Tasks for this exercise »
a. In the piece on status quo bias, by what margin would an incumbent win a two-candidate election that would otherwise split evenly?
b. Pick up the piece on status quo bias in crypto investing after its final sentence and keep writing it.

Excerpted text »
::::::::::
Over the weekend, my wife and I talked money. We evaluated our current assets, shared our goals, and made a plan to invest for the future. Mainly, we set up our accounts to automatically invest in target-date retirement funds.

For the average American, “set and forget” automation is the best investment strategy. Dollar-cost-averaging into a basket of equities and bonds have historically beaten active management (e.g. hedge funds). And unless you are particularly gifted, trading your own book will yield poor results over the long run.

As we set up our system, I remembered something that Kyle Samani said in our podcast interview–that an important part of crypto investing is battling “status quo bias.” Someone suffering from this bias prefers the current state of affairs over others. Your brain thinks there is a cost associated with any change to the status quo, irrespective of the net impact of that change.

For example, if my portfolio generates a 10% return every year, I may resist improving my portfolio to one that generates 11% simply because I want things to stay the same.

Whereas status quo bias works in our favor in a “set and forget” investing plan, it works against us when we are actively managing our book–which almost every digital asset investor does.

This led me down a rabbit hole of related cognitive biases. I’ll walk through some of them here and close with some practical implications for crypto.

All sources are wikipedia unless otherwise noted.

Status quo bias

“The current baseline (or status quo) is taken as a reference point, and any change from that baseline is perceived as a loss”

Status quo bias is intuitive. We don’t like change. The act of changing or responding to change is itself a cost. We must exert energy. So it’s not entirely irrational to prefer the way things are.

But the degree to which we prefer the defaults can lead to very bad outcomes. Academic studies show that transition costs and uncertain outcomes do not fully explain status quo bias.

A paper by Samuelson and Zeckhauser called “Status Quo Bias in Decision Making” (1988) shows that:

  1. People irrationally adhere to status quo choices more than one would expect
  2. The more alternative choices available, the more pronounced the preference for the status quo choice
  3. And these biases cannot be fully explained by transition costs and uncertain outcomes

They use an example of an election to illustrate the effect:

consider an election contest between two candidates who would be expected to divide the vote evenly if neither were an incumbent (the neutral setting). Now suppose that one of these candidates is the incumbent office holder, a status generally acknowledged as a significant advantage in an election. An extrapolation of our experimental results indicates that the incumbent office holder (the status quo alternative) would claim an election victory by a margin of 59% to 41%. […] With multiple candidates in a plurality election, the status quo advantage is more dramatic. Consider a race among four candidates, each of whom would win 25% of the vote in the neutral setting. Here, the incumbent earns 38.5% of the vote, and each challenger 20.5%.

Makes you wonder about all those democratic candidates running in 2020 doesn’t it? But this isn’t a politics blog, it’s a crypto blog. So wonder about smart contract protocols instead!
::::::::::
Dataset content »
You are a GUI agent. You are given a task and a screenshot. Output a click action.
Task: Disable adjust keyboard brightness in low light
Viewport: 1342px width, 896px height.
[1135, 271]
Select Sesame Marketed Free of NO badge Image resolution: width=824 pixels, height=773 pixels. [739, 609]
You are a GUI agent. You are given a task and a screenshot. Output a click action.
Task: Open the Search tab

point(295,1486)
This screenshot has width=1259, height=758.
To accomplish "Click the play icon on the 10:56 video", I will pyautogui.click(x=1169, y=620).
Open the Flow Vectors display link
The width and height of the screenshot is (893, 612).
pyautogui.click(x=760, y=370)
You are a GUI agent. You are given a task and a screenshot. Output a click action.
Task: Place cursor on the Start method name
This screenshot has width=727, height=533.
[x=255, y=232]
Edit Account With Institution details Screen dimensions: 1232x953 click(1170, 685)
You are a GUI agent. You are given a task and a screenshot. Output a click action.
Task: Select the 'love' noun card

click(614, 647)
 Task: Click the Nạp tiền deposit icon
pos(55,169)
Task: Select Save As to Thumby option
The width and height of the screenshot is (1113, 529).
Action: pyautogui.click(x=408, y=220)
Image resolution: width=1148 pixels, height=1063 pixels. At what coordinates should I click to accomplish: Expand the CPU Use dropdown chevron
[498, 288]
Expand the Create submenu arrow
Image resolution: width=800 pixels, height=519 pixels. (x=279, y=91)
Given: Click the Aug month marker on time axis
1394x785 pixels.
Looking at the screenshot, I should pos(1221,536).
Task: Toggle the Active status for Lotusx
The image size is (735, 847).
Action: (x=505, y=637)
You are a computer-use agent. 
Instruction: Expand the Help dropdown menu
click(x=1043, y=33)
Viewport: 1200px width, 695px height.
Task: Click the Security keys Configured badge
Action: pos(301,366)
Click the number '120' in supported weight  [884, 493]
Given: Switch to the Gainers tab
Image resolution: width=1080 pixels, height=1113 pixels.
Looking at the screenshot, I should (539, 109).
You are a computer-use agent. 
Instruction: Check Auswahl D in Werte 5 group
::::::::::
The results »
a. 59% to 41%.

b.
If this piques your interest, I recommend reading the “applications” section of the paper. The authors walk through some examples that are relevant even today:

  • People tend to keep periodic payments (this is why the subscription business model is so good)
  • People search for new things less frequently than they should, whether it’s jobs, new restaurants, or friendships (I wrote about the related explore-exploit algorithm here)
  • Free return policies (almost nobody returns)
  • Feeling of entitlement to keep current prices, wages, or other policies leading to slower real adjustments to these markets
  • Brand loyalty
  • and more

We will come back to these later in this post.

Next up, two cognitive biases that are often used to explain status quo bias: loss aversion and endowment effect.

Loss aversion and endowment effect

people’s tendency to prefer avoiding losses to acquiring equivalent gains: it is better to not lose $5 than to find $5

Because we are just lizards trying to survive, we are more concerned about starving than thriving. Our brains are programmed to care a lot if we lose something. Just like status quo bias, this preference makes some rational sense: the greatest risk is of complete ruin (e.g. loss of life) and so anything in that direction deserves more attention than marginal gains.

But our preference for loss avoidance over gains leads to poor decision-making in situations that are not life and death.

This chart displays the relationship between value (or satisfaction) and losses/ gains.

Loss aversion

Satisfaction decreases relatively more on a five dollar loss than it increases on a five dollar gain

Loss aversion

A general rule of thumb is that the pain of a loss is twice as powerful a the pleasure of a gain.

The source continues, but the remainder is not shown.